TASK PROMPT >> In the entries starting at the beginning and ending at the line containing "coord(76,15)", replace "screenshot" with "screen capture" and leave everything else unchanged. Omit the pictures from your answer.

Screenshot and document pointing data

* Begin *

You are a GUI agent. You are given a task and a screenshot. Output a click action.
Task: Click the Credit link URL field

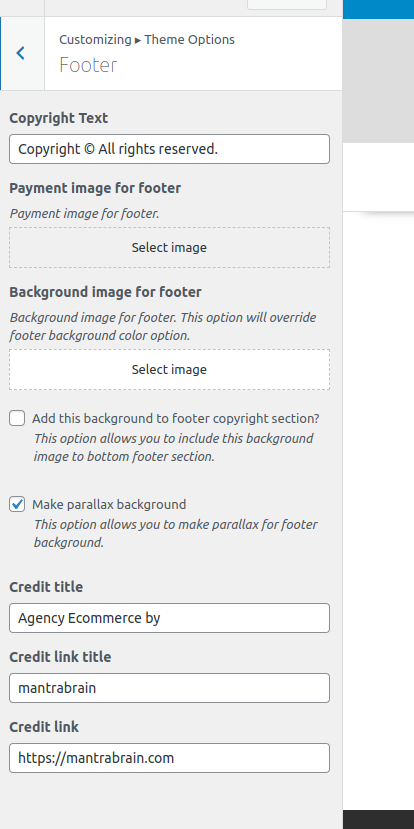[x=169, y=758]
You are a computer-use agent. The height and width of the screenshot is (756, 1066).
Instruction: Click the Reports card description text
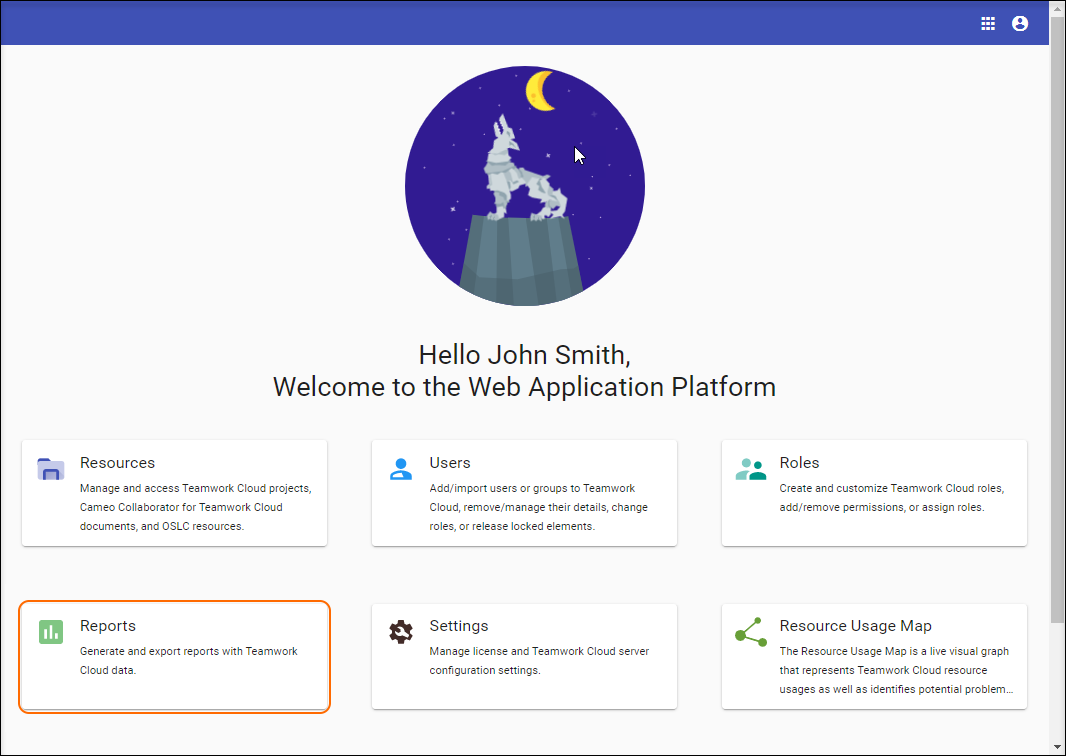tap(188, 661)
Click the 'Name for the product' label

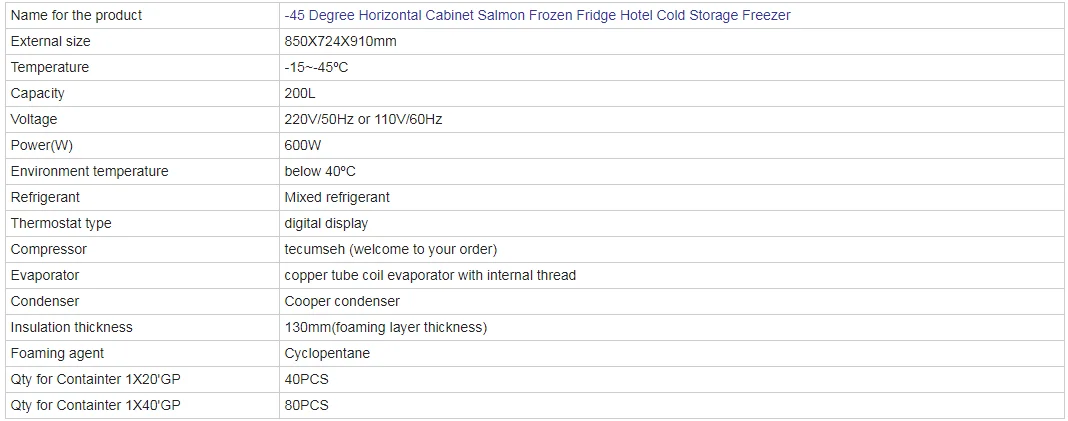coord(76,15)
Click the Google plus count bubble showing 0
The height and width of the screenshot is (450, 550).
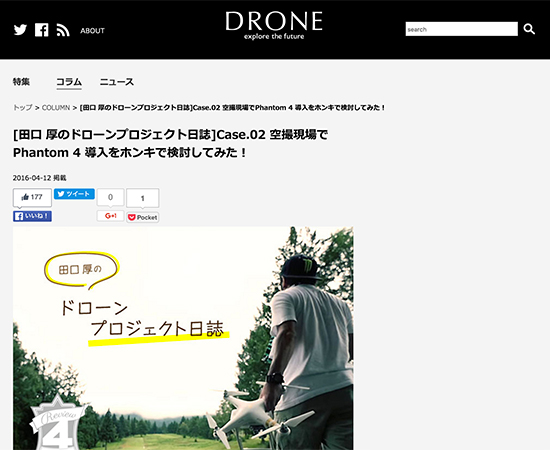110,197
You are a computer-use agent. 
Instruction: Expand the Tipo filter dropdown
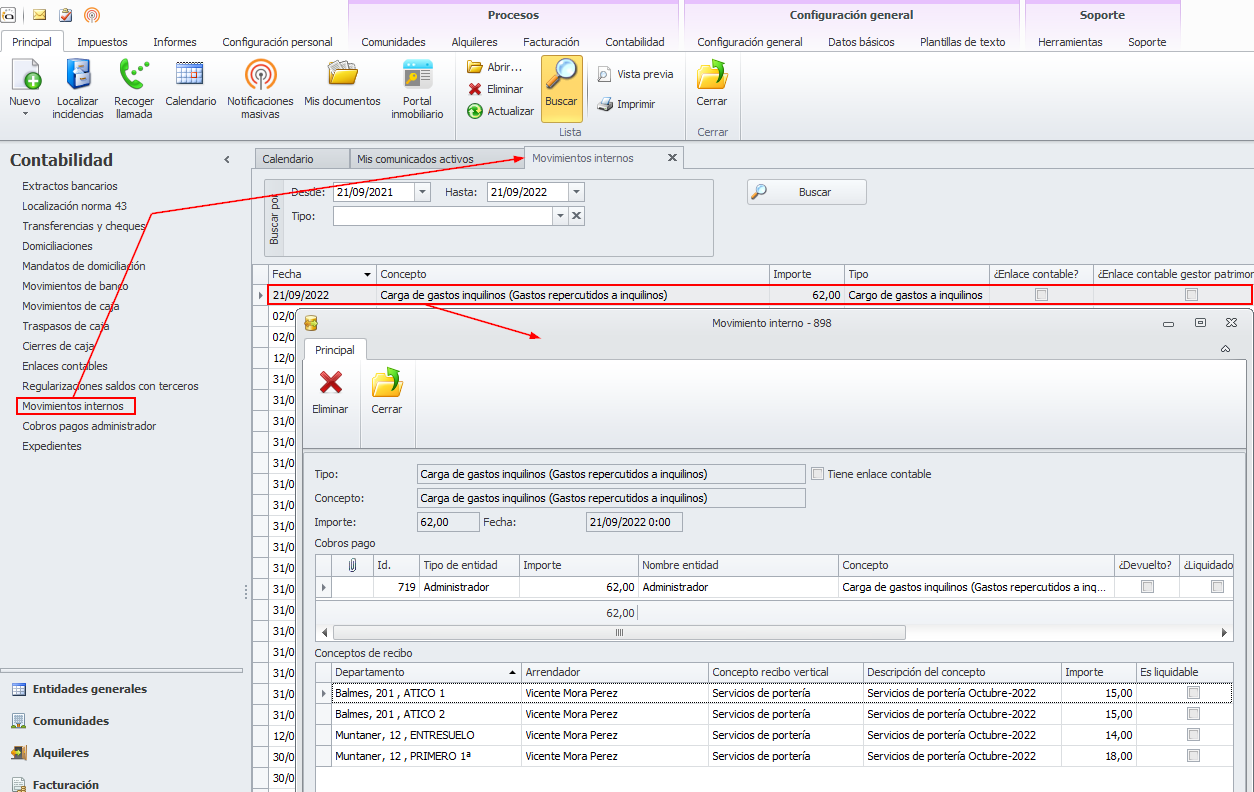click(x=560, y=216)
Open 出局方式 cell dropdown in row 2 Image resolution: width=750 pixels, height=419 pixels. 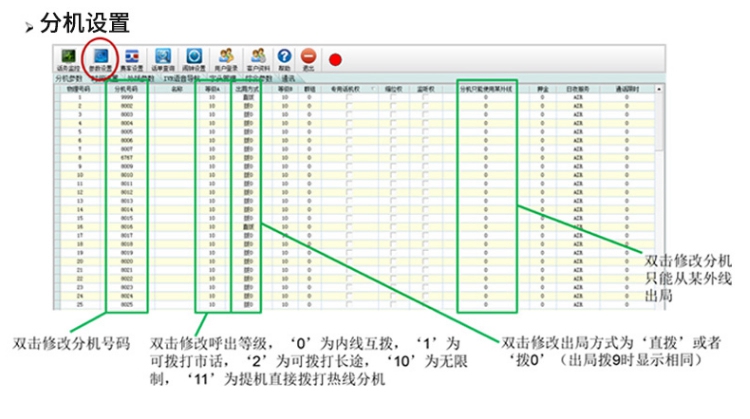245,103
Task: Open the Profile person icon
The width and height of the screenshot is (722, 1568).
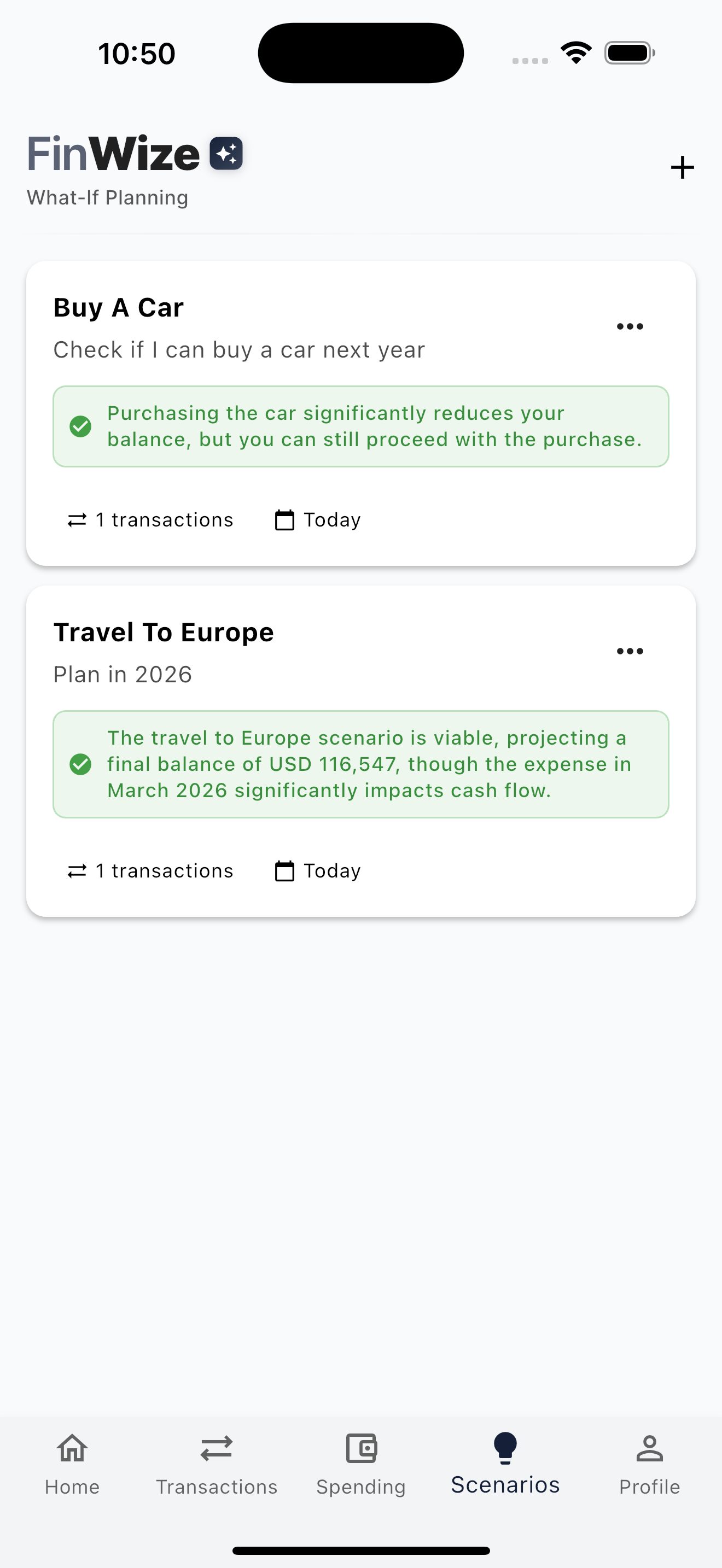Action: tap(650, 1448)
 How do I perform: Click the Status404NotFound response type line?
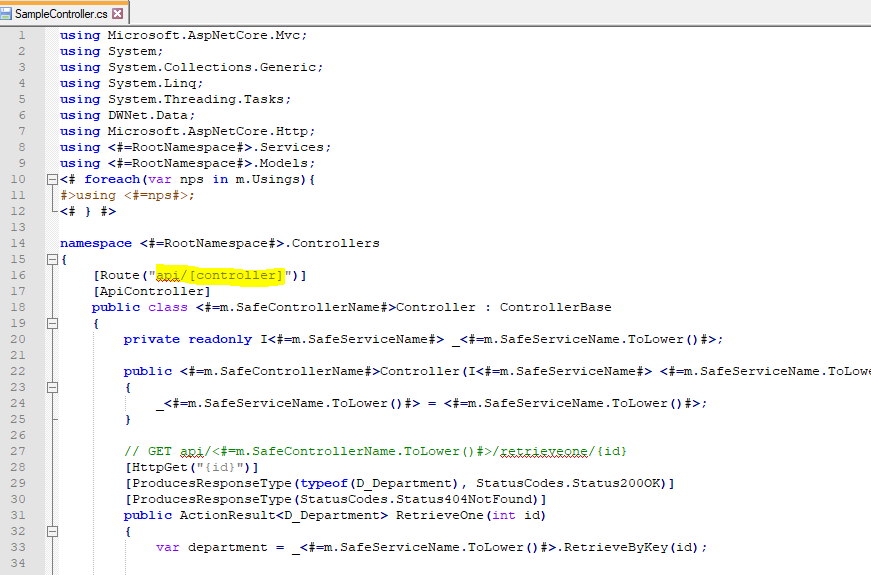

* End *

TASK ANSWER >>
You are a GUI agent. You are given a task and a screen capture. Output a click action.
Task: Click the Credit link URL field

[x=169, y=758]
You are a computer-use agent. The height and width of the screen capture is (756, 1066).
Instruction: Click the Reports card description text
tap(188, 661)
Click the 'Name for the product' label

coord(76,15)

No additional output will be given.